* _Text section_

** BEGIN **

Calls of functions grouping and grouping_id are replaced at planner time with adequate values:

postgres=# explain verbose select name, place, sum(count), 
           grouping(name), grouping(place), grouping_id(name, place) 
           from cars group by grouping sets((name, place),name, place,());
                                      QUERY PLAN                                       
---------------------------------------------------------------------------------------
 Grouping Sets  (cost=1.08..1.29 rows=9 width=18)
   Output: name, place, sum(count), 0, 0, 0
   ->  Seq Scan on cars  (cost=0.00..1.06 rows=6 width=18)
         Output: name, place, count
   ->  HashAggregate  (cost=1.10..1.14 rows=3 width=18)
         Output: name, place, sum(count), 1, 1, 3
         ->  Feeder  (cost=0.00..1.06 rows=6 width=18)
               Output: name, place, count
   ->  HashAggregate  (cost=1.09..1.13 rows=3 width=18)
         Output: name, NULL::character varying, sum(count), 1, 0, 2
         ->  Feeder  (cost=0.00..1.06 rows=6 width=18)
               Output: name, place, count
   ->  HashAggregate  (cost=1.09..1.11 rows=2 width=18)
         Output: NULL::character varying, place, sum(count), 0, 1, 1
         ->  Feeder  (cost=0.00..1.06 rows=6 width=18)
               Output: name, place, count
   ->  Aggregate  (cost=1.08..1.09 rows=1 width=18)
         Output: NULL::character varying, NULL::character varying, sum(count), 0, 0, 0
         ->  Feeder  (cost=0.00..1.06 rows=6 width=18)
               Output: name, place, count
(20 rows)

CTE based patch

postgres=# explain verbose select name, place, sum(count), 
           grouping(name), grouping(place), grouping_id(name, place) 
           from cars group by grouping sets((name, place),name, place,());
                                          QUERY PLAN                                           
-----------------------------------------------------------------------------------------------
 Append  (cost=1.23..2.09 rows=19 width=44)
   CTE **g**
     ->  Seq Scan on cars  (cost=0.00..1.06 rows=6 width=18)
           Output: cars.name, cars.place, cars.count
   ->  HashAggregate  (cost=0.17..0.24 rows=6 width=68)

** END **

* _Instructions_
**a)** Answer these questions about the grouping sets text, each on its own line and marked like its question:
(i) At planner time, what are calls of the functions grouping and grouping_id replaced with?
(ii) How many rows does the line after the first query plan report?
(iii) What node stands at the top of the plan under "CTE based patch"?
**b)** Reproduce the grouping sets text word for word, starting with "Output: name, NULL::character" and going on through "(cost=1.09..1.11 rows=2 width=18)".

* _Information given_

** BEGIN **

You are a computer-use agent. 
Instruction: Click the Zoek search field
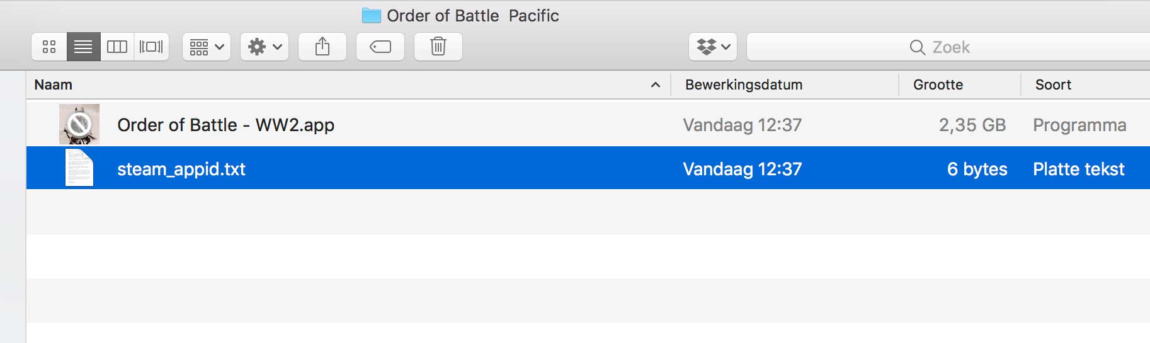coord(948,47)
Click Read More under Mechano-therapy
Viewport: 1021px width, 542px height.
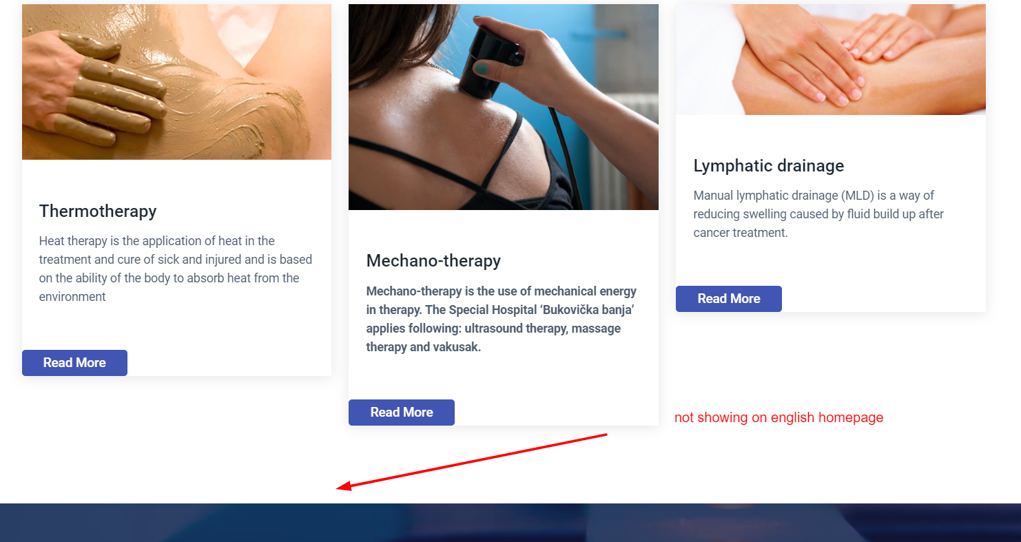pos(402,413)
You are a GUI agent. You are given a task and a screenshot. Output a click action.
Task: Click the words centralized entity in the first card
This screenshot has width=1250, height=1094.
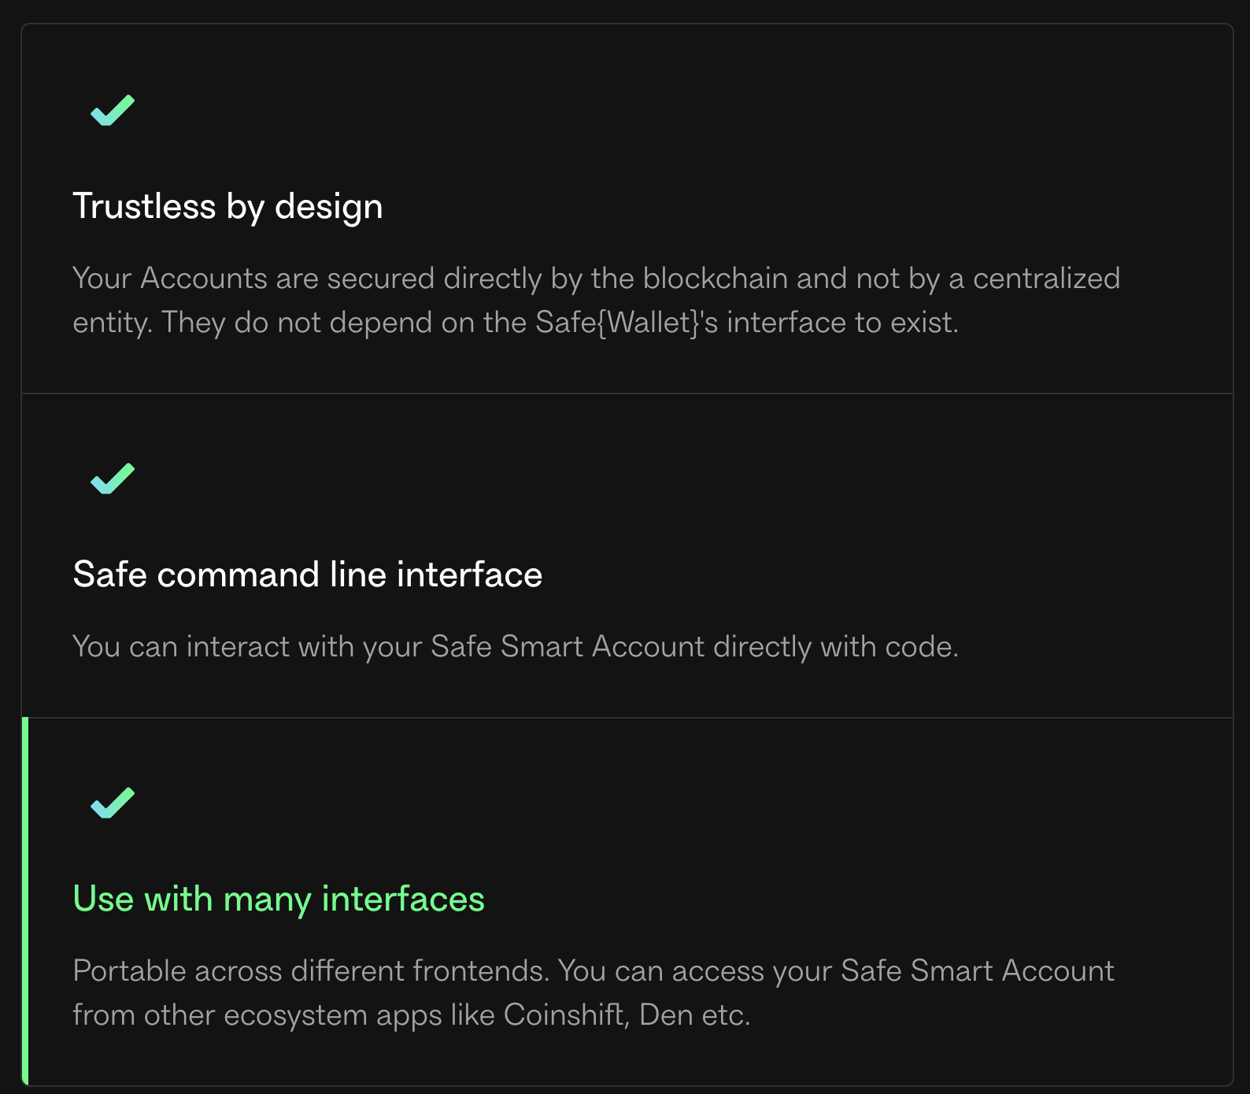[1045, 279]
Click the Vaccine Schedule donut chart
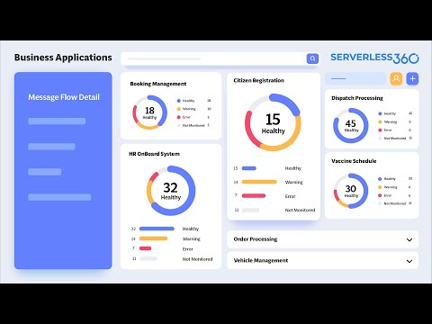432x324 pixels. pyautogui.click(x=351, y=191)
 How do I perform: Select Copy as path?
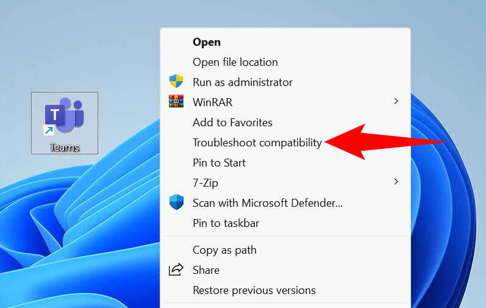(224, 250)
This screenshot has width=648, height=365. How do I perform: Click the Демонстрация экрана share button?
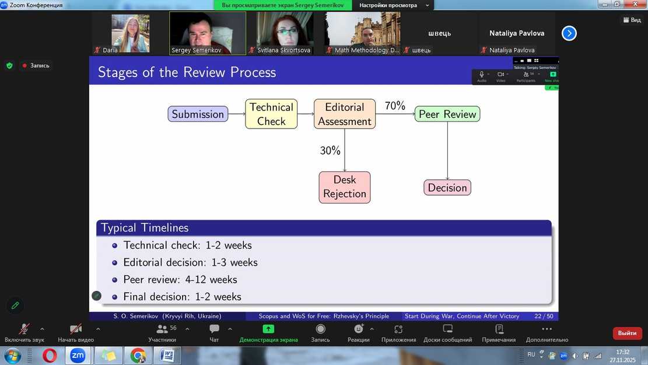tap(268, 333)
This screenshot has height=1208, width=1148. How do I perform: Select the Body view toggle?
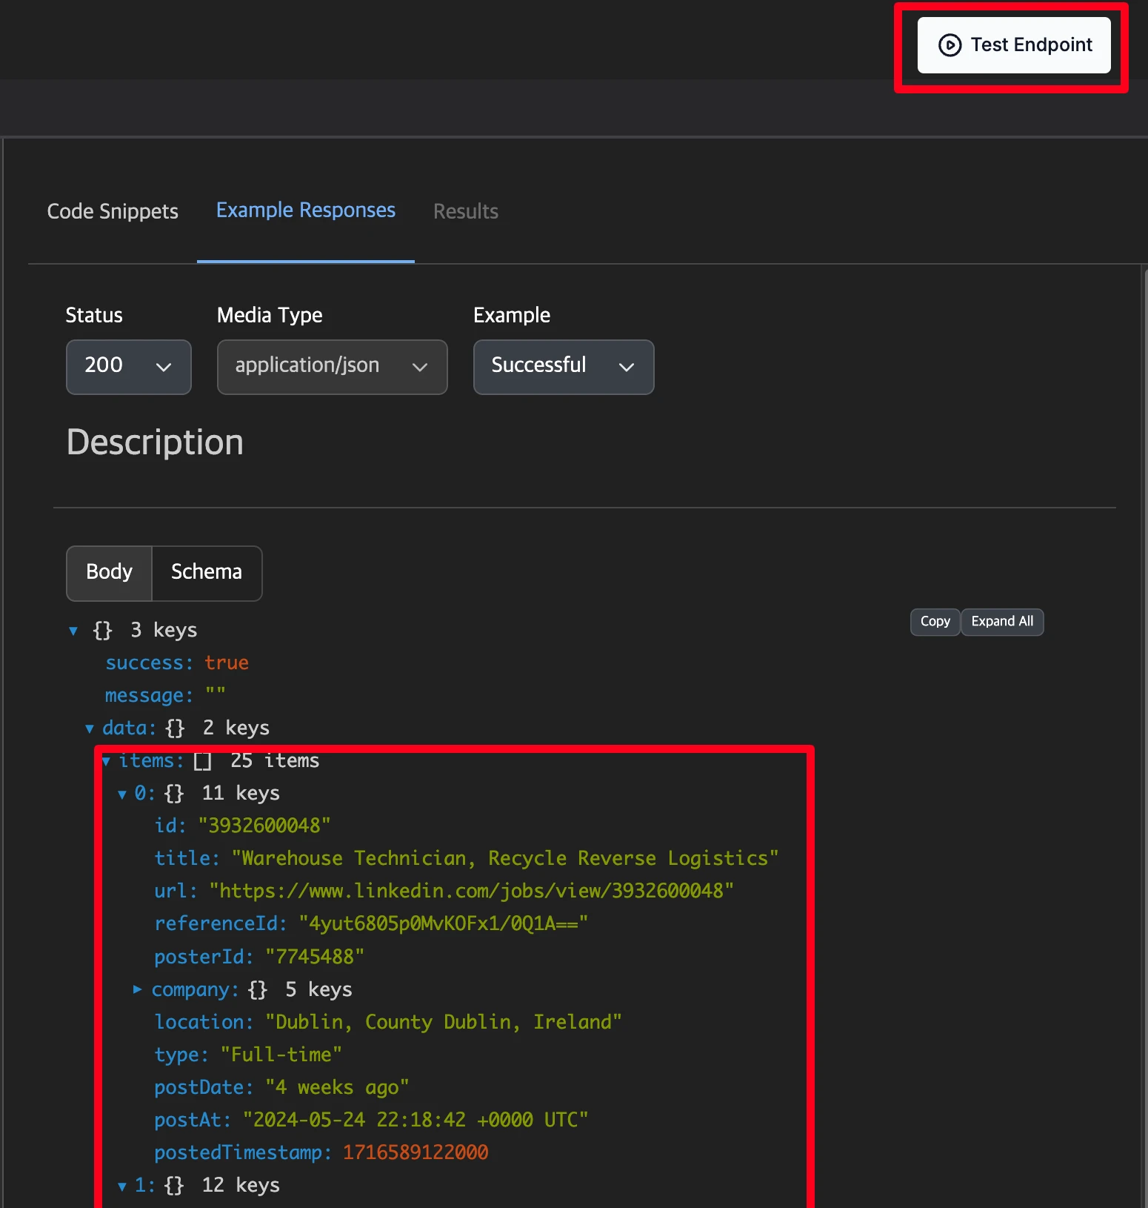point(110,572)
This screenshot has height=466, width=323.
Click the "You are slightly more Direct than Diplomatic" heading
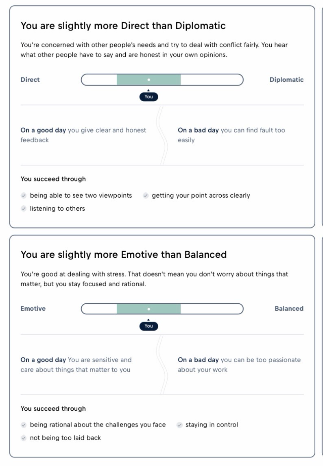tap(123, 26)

** END **

* _Exercise results_
**a)**
(i) Adequate values.
(ii) 20 rows.
(iii) Append.

**b)**
Output: name, NULL::character varying, sum(count), 1, 0, 2
         ->  Feeder  (cost=0.00..1.06 rows=6 width=18)
               Output: name, place, count
   ->  HashAggregate  (cost=1.09..1.11 rows=2 width=18)